The ability to handle the helically stranded thermoplastic polymer composite cable is a desirable feature. Although not wanting to be bound by any particular theory, the helically stranded thermoplastic polymer composite cable is believed to maintain its helically stranded arrangement because during manufacture when the thermoplastic wires are heated, the thermoplastic polymer composite wires are subjected to stresses, including bending stresses, beyond the yield stress of the wire material but below the ultimate or failure stress. This stress is imparted as the thermoplastic polymer composite wires are helically wound about the relatively small radius of the preceding layer or center wire. Additional stresses are imparted at closing dies 84, 85 which apply radial and shear forces to the cable during manufacture. However, when heated to a sufficient temperature, thermoplastic polymer composite wires plastically deform, and the stresses within the wires are relaxed. The bending stresses and other imparted stresses in the polymer composite wires during stranding may thus be greatly reduced or even eliminated (i.e., reduced to zero) if the stranded polymer composite wires in a helically stranded polymer composite cable are heated to a temperature sufficient to soften the polymer matrix within the stranded wires, causing the polymer composite wires to adhere to each other and thereby retain their helically stranded configuration upon cooling to 25° C.
Thus, in certain presently preferred exemplary embodiments, the thermoplastic polymer composite wires are heated to a temperature at least above the glass transition temperature of the (co)polymer matrix material forming the thermoplastic polymer composite wire for a time sufficient for the thermoplastic polymer to undergo stress relaxation. In some exemplary embodiments, the thermoplastic polymer composite wires in the helically stranded thermoplastic polymer composite cable are heated to a temperature of at least 50° C., more preferably at least 100° C., 150° C., 200° C., 250° C., 300° C., 350° C., 400° C., 450° C. or even at least 500° C.
::::::::
Exercise requirements:
#1 Quote the passage on stranded composite cable word for word, starting with "Thus, in certain" and going on through "least 500° C.".
#2 Rewrite the paragraph of the passage on stranded composite cable that begins "Thus, in certain presently preferred exemplary embodiments" as a shorter bulleted list that keeps its main facts.

Dataset section:
::::::::
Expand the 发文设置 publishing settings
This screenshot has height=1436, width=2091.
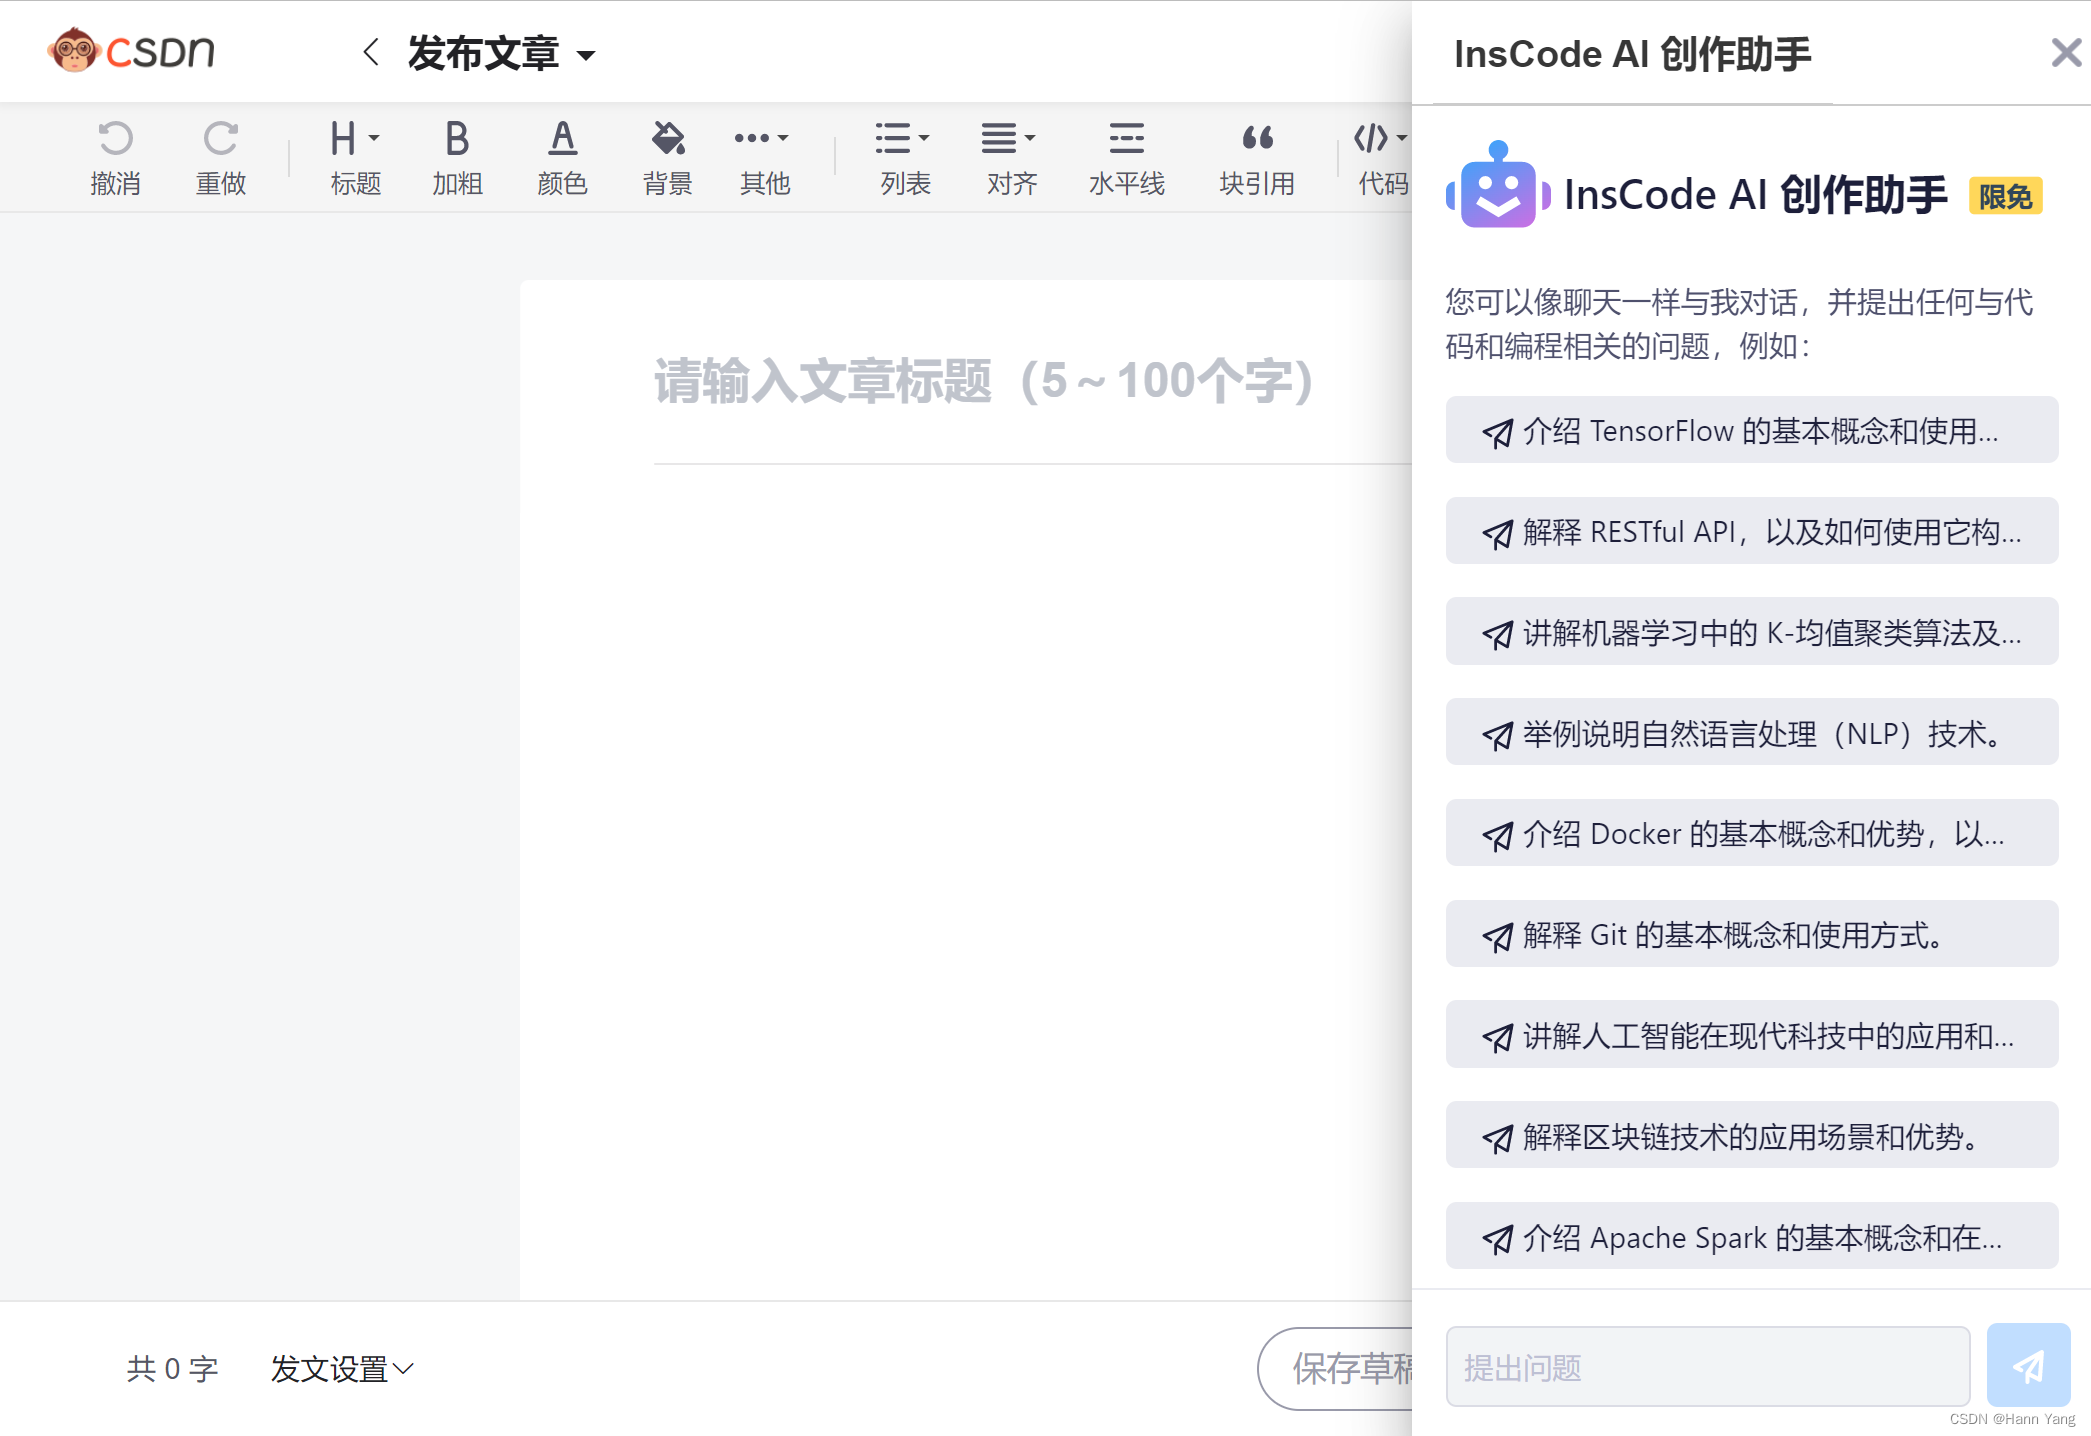[342, 1368]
::::::::
Correct answers:
#1
Thus, in certain presently preferred exemplary embodiments, the thermoplastic polymer composite wires are heated to a temperature at least above the glass transition temperature of the (co)polymer matrix material forming the thermoplastic polymer composite wire for a time sufficient for the thermoplastic polymer to undergo stress relaxation. In some exemplary embodiments, the thermoplastic polymer composite wires in the helically stranded thermoplastic polymer composite cable are heated to a temperature of at least 50° C., more preferably at least 100° C., 150° C., 200° C., 250° C., 300° C., 350° C., 400° C., 450° C. or even at least 500° C.

#2
- In certain preferred embodiments, the thermoplastic polymer composite wires are heated above at least the glass transition temperature of their (co)polymer matrix material, long enough for the thermoplastic polymer to undergo stress relaxation.
- In some embodiments, the wires in the helically stranded cable are heated to at least 50° C.
- More preferred minimums run from 100° C. upward in steps of 50° C., up to at least 500° C.